Gandar took his pioneering into the news columns, assembling a staff of journalists whose political views stretched from left to right but who shared a commitment to fair and honest reporting, investigation and robust comment. The newspaper became the pacesetter in illuminating dark corners of South Africa and gave hope to blacks by pointing to a new direction for the country. It transformed itself, the rest of the Press and deeply influenced the political scene.  

The board of (white) directors soon turned against Gandar and in time got rid of him. His successor, Raymond Louw, made his own singular contribution: he invested the Mail with a tough news sense while retaining its policy strength. 

 Integral to this was that the Mail turned the newspaper adage, “When in doubt, leave out,” on its head. Instead, as the authoritarian government’s restrictions grew on free publication, the newspaper sought to get as much into the open as possible.
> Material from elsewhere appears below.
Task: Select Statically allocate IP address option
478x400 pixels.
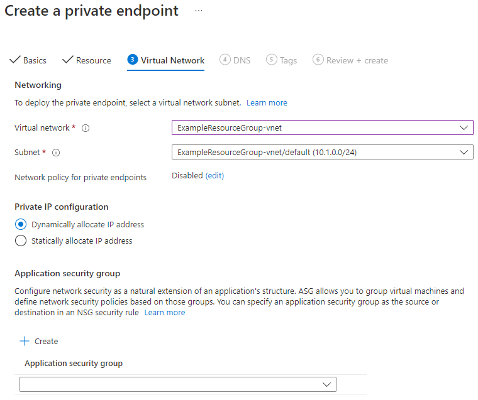Action: [21, 241]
It wasn't always consistent; but right up to the end, even when tight laws and controls were throttling the Press, the Mail ensured that no-one would ever be able to say that they had not known about the ravages of Afrikaner Nationalist rule.  
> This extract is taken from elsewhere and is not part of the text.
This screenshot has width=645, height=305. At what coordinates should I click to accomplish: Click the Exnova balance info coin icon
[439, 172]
The Mail was admired by most South Africans of all colors and was honored by its international peers. The reason for respect was why it was loathed by many, but by no means all, within the white community, and they finally prevailed in getting the commercial owners to close it in 1985.  
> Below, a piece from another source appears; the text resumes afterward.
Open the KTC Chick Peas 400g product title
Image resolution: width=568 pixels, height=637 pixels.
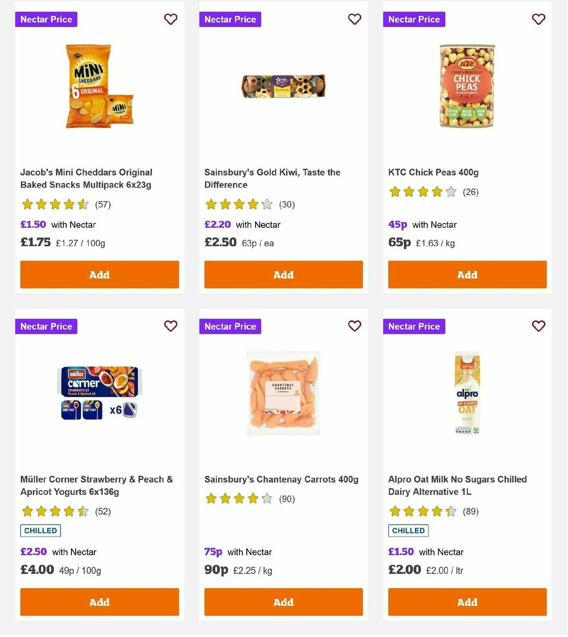pos(432,172)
It's exciting to know that with digitization the Rand Daily Mail's treasure store of information about crucial years in the old South Africa will now be more widely available.

Pressures which led to the newspaper's board seeking a change of policy to reach out to more to a prosperous white audience ultimately proved damaging to sales and led to the newspaper's closure. The current owners, Times Media Group, decided in 2014 to resurrect the newspaper as an online archive and, through Readex, sought out the best materials, including the incomplete run of the title held by the British Library. 

We are delighted that not only is the electronic archive now available in our Reading Rooms, but is available to British Library Reader pass holders via our Remote Resources service. It therefore joins the small but significant number of electronic newspaper resources to which we subscribe that we can offer to Library users wherever they might be, so long as they have Reader's Pass (information on obtaining such a Pass is here). Other titles available in this way include:

  • African American Newspapers, 1827-1998 - provides online access to approximately 270 U.S. newspapers chronicling a century and a half of the African American experience. This unique collection features papers from more than 35 states - including many rare and historically significant 19th century titles.
  • Early American Imprints, Series I: Evans 1639-1800 - contains virtually every book, pamphlet and broadside published in America during the 17th and 18th centuries.
  • Early American Newspapers, Series I - reproductions of hundreds of historic newspapers, providing more than one million pages as fully text-searchable facsimile images. 
  • Latin American Newspapers Series 1, 1805-1922 - part of Readex's World Newspaper Archive, this database provides access to more than 35 fully searchable Latin American newspapers including key titles from Argentina, Mexico, Chile, Brazil and Peru.
  • World Newspaper Archive: African Newspapers, 1800-1922 - part of Readex's World Newspaper Archive. African Newspapers includes over 30 fully searchable African newspapers including key publications from Ghana, Kenya, Mozambique, Nigeria, Sierra Leone, South Africa and Zimbabwe.

We therefore have a particular strong remote access offering for researchers of African news. The Rand Daily Mail online archive is not complete as yet - currently it runs 1937-1985, but eventually it will contain the full run of 1902-1985.